Poi, d'un tratto, il 12 agosto, il consiglio dei ministri (all'unanimità!) ha decretato l'abolizione del Sistri. Ne abbiamo avuto notizia nei sonnacchiosi giorni successivi, per bocca di un raggiante ministro Calderoli, segno che non di provvedimento economico si trattava, ma di un regolamento di conti interno al governo tra la Lega e il PDL.

Sono giorni sonnacchiosi, quelli intorno a ferragosto, ma proprio per questo le polemiche giornalistiche hanno un'eco che in altri momenti non si nota. La frase più ricorrente è stata "L'abolizione del Sistri è un regalo alle eco-mafie", pronunciata dalla ministra Prestigiacomo subito dopo il consiglio dei ministri incriminato (ma il provvedimento non era passato all'unanimità?), diventata poi quasi un mantra da recitare per politici di opposizione e rappresentanti di associazioni ambientaliste.
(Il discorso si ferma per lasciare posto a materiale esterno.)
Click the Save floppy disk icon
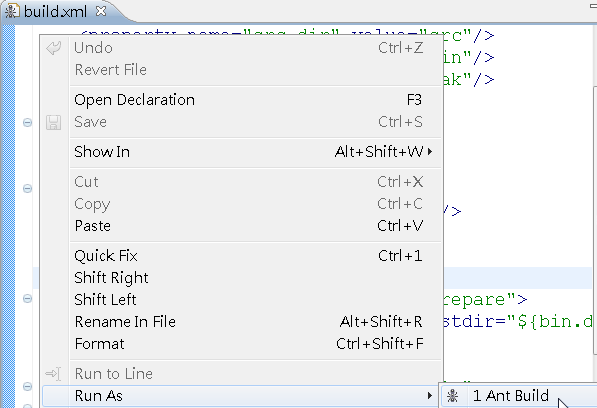coord(53,123)
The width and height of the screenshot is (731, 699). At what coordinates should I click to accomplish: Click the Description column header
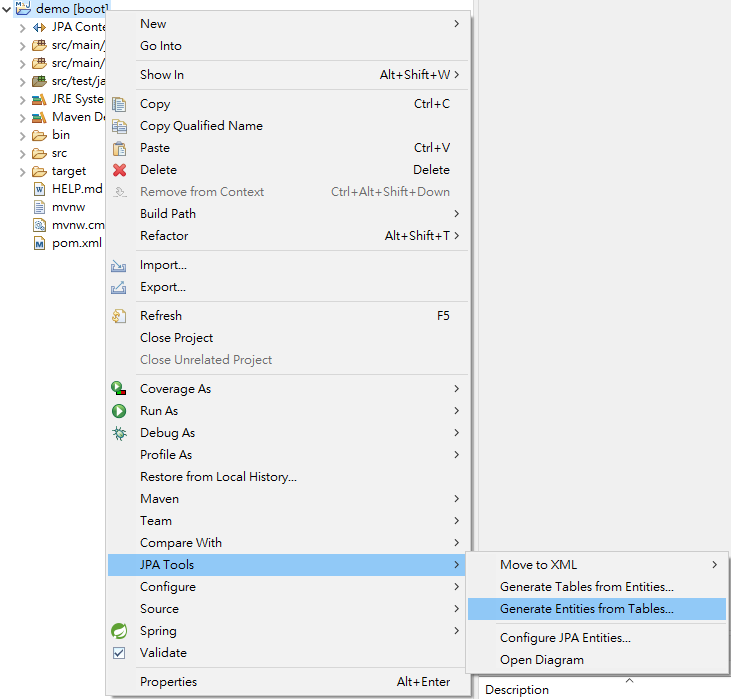point(517,690)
In realtà, alla camorra o alla 'ndrangheta del Sistri non gliene importa un fico secco: chi ha soldi e organizzazione, se vuole portare rifiuti tossici in una discarica abusiva, non si fa certo fermare da una chiavetta USB certificata dal ministero dell'Ambiente e da una black-box con localizzatore satellitare inchiavardata sul camion. Basta usare per i traffici illeciti dei mezzi non iscritti al Sistri, privi di black-box, magari con scritto sopra 'Servizio krapfen'.
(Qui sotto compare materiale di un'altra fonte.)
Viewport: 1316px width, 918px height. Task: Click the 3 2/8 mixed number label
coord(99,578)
Il sistema poteva avere una sua utilità per impedire eventuali 'furbate occasionali' da parte degli operatori onesti, del tipo "dai, segna che sono arrivato un'ora fa, così eludo il divieto di circolazione temporaneo," o poco più. Altro che scacco alle ecomafie: i professionisti del crimine stanno ancora ridendo, al ricordo di queste parole.

Questo non significa che il Sistri sia una cosa da buttare, come invece sostengono gli artigiani che hanno fatto pressioni sulla Lega per l'abolizione. Poteva essere una buona occasione per fare un po' di ordine in un settore iper-regolato da leggi, leggine, millantatori e consulenti, e quindi poco trasparente. Ma doveva essere gestito meglio, senza 'il complesso di Cheope' che ha caratterizzato la povera ministra, ma con pochi obiettivi, semplici da ottenere.

Una considerazione a parte merita la fiducia illimitata nella tecnologia, che fu alla base della scelta del Sistri: ma davvero siamo convinti che sia sano affidare un intero settore economico a una chiavetta USB con firma digitale, una black-box geolocalizzata, e un PC collegato a internet, che necessitano di un assenso del sistema ministeriale per fare qualunque cosa? E se c'è un guasto sulla rete internet, o più probabilmente il PC della Prestigiacomo va in tilt, che succede, si ferma l'Italia?

A questo punto, vista la complicazione burocratica, è possibile che molte piccole e piccolissime aziende, ma anche qualche grande, stiano accarezzando l'idea di utilizzare il buon vecchio tombino della fognatura per smaltire i propri rifiuti, come facevano cinquant'anni fa, quando non c'erano le chiavette USB.